Dopo le Isole Tremiti, ad oggi sono 12 i comuni che hanno deciso di dire basta alla plastica usa e getta e optare per materiale biodegradabili: tra questi Pollica (Salerno), Maratea (Potenza), Malfa (Salina – Isole Eolie), Domus De Maria in Sardegna, Vernazza (La Spezia), Pantelleria, Noto e Avola (Siracusa), Pozzuoli (Napoli), Lampedusa e Linosa e Caggiano (Salerno). Di questi, sette amministrazioni sono state insignite delle cinque vele, riconoscimento assegnato ogni anno da Legambiente e Touring Club Italiano con ‘ll Mare più bello’. Nello specifico, Pollica, Maratea, Domus De Maria, Vernazza, Malfa e Pantelleria. Cinque vele sono state assegnate oggi anche a Castiglione della Pescaia (Grosseto), settimo comune, che ha annunciato il suo impegno in questo senso.

L’esempio di questi comuni – spiega Stefano Ciafani, presidente nazionale di Legambiente – oltre a essere un bel segnale e un’azione che deve essere replicata su tutto il territorio, dimostra che è urgente e possibile vietare l’uso delle stoviglie monouso di plastica, anticipando e superando la proposta di direttiva europea, ancora in fase preliminare di discussione. L’Italia, già leader nella lotta contro la plastica, può essere capofila anche nella lotta al marine litter. Ora si passi al più presto dalle ordinanze sindacali a una legge nazionale contro l’usa e getta non compostabile, come già avvenuto per la messa al bando dei sacchetti non compostabili, dei cotton fioc non compostabili e delle microplastiche nei cosmetici, dove l’Italia ha fatto scuola.
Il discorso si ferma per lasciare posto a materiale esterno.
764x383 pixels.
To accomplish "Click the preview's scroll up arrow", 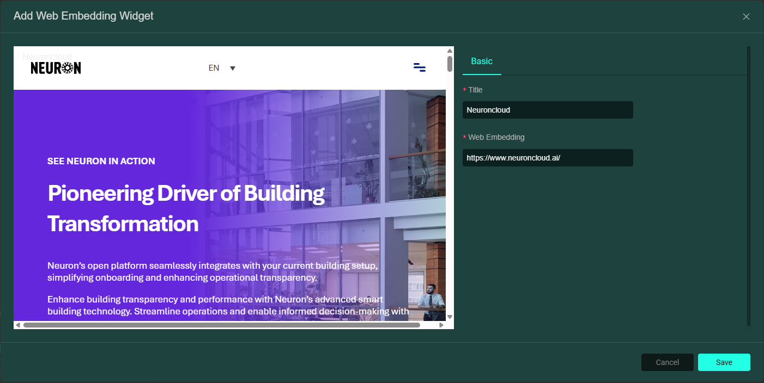I will coord(450,51).
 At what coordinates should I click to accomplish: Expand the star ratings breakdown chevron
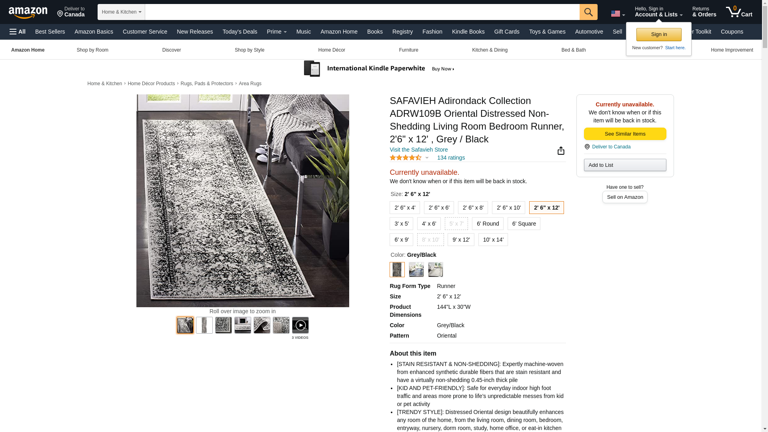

Dobbiamo continuare a stare un metro avanti rispetto all’Europa“. “Le parole delle settimane scorse del ministro dell’Ambiente, Sergio Costa, che ha esplicitato la necessità di un provvedimento per affrontare il problema dell’usa e getta e della plastica non compostabile, ci lascia ben sperare e rappresenta un segnale positivo e importante“.